South Beach: Not Very Early Modern

South Beach, Miami is the least early modern place in the United States. Having never been here before, the missus (who for some strange reason does not want to be referred to as 'Lady Truewit' anymore) and I decided to book a room for a few nights in the middle of it all before heading over to the Radisson for three glorious days of Renaissance Society of America-ing. This decision will go down in Truewit vacation history as "a big mistake."

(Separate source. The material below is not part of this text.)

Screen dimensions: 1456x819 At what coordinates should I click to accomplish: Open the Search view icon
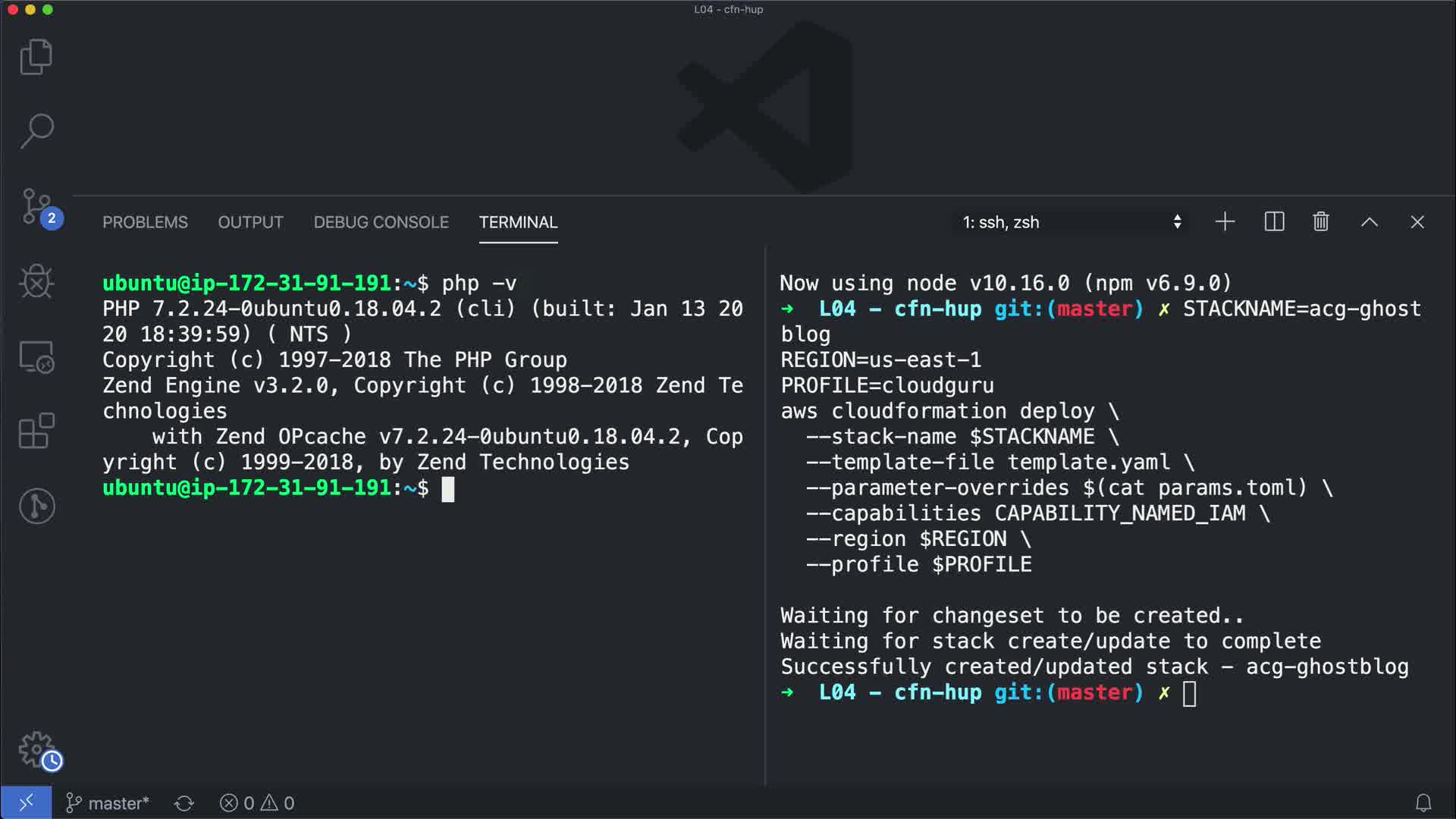36,131
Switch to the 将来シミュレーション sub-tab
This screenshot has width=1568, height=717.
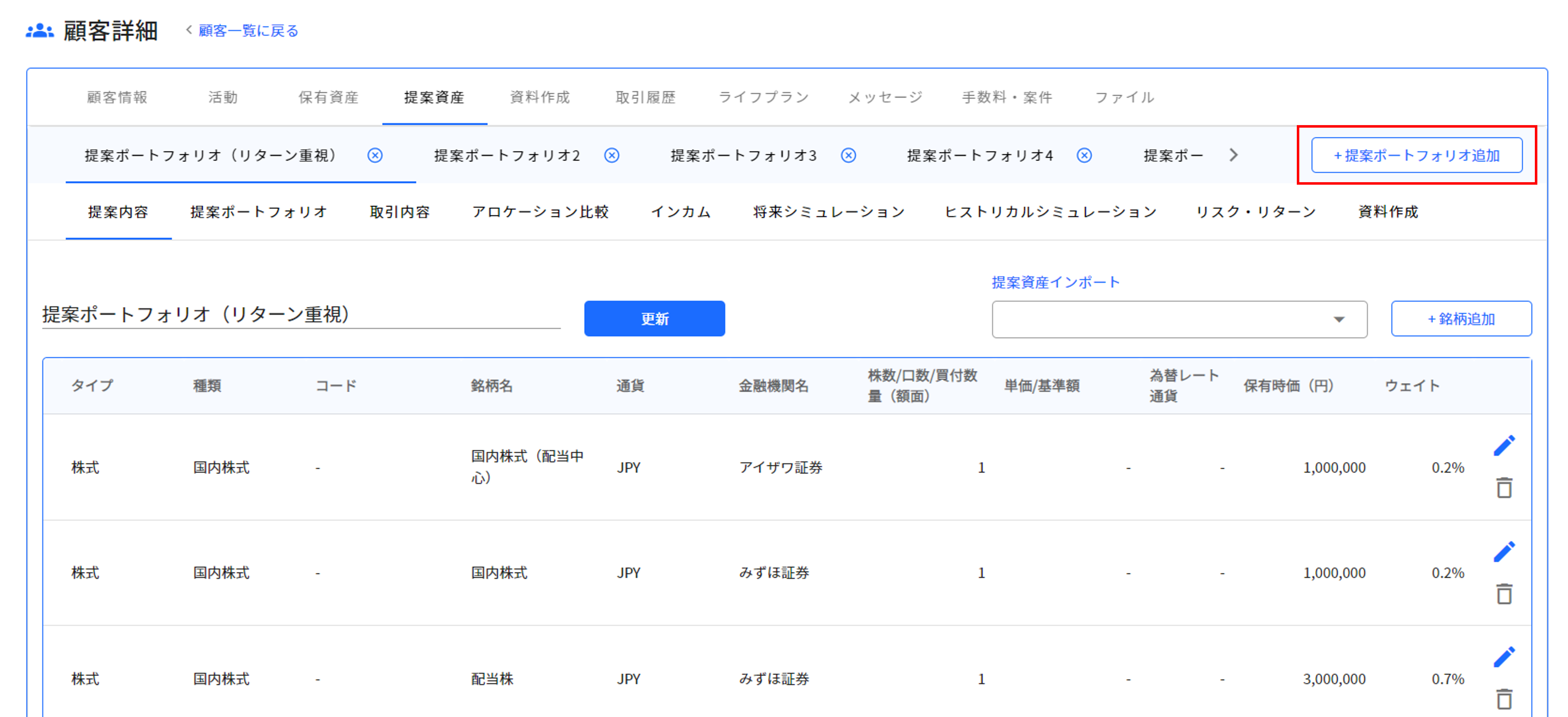coord(829,212)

First off: when the internet review tells you that the hotel you're randomly choosing in South Beach is "in the center of the action on Ocean Drive" you should keep in mind that "the action" is composed entirely of hordes of skimpily clad men and women climbing in and out of Hummers in order to pay 30 dollars a plate for bad pasta served in outdoor restaurants blasting deep house music 24 hours a day. This would be fun to watch for about 2 hours and maybe more, depending on whether or not you want to keep drinking 12 dollar mojitos. Indeed, when you first get there, it's even deeply gratifying, in the way that the world it is when it completely conforms to your expectations: But of course, young man, you are wearing nothing but artificially inflated muscles, sunglasses, and shorts while you eat your bad pasta. And of course, young lady, you have decided to go to the supermarket wearing a bikini, high heels, and giant golden earrings. Why wouldn't you? It's South Beach! Keep up the good work!

But then, when the buzz from the mojitos wears off, and you think you might like to take a nap, and you head back to your room to discover a dance party happening on a roof thirty feet away from your window, and the lady at the front desk shrugs and says, "It's South Beach," well, then you begin to realize that the world conforming to your expectations with complete unthinking consistency is not always gratifying. In fact, it actually becomes horrifying. Waking up in the morning to discover the places that served bad pasta whilst blasting deep house are now serving bacon and eggs whilst blasting deep house -- this is one of those unwelcome moments, perhaps associated with aging, when you realize the world has more staying power than you do. At 10AM, I cannot pump up the jams, no matter how many times I am exhorted to do so. Unless said jams are things like marmalade, and I am being asked to pump them up on toast, in which case, we can talk.

Making matters even stranger, the fates have conspired to bring RSA to Miami on the same weekend as the Winter Music Conference, an event I'd never heard of before, but one that immediately marks itself out as cooler than RSA by leaving the word "Renaissance" out of its name. As I discovered when I tried at the last minute to book a room in a nearly sold-out South Beach, the WMC is a yearly party/schmooze-fest for DJs and dance music aficionados that attracts thousands of groove-obsessed club kids to Miami every year. I like dancing, a lot, but I am not entirely sure that I would shell out $435 to get passes to a bunch of dance parties over a 4 day period. Of course, I shelled out $175 to get passes to a bunch of panels on Erasmus and masculinity in Dutch landscape painting over a 3 day period, so who am I to talk. The point is, why do the fates have to torture me with this particular alignment of conferences? Couldn't it have been RSA versus the Necrotic Flesh Removal Society of America? Or the Kidney Bean Association of America's Biennial Legumapalooza? Or anything? Those club kids look like they're having FUN. Plus you know they've got better drugs than us. Damn.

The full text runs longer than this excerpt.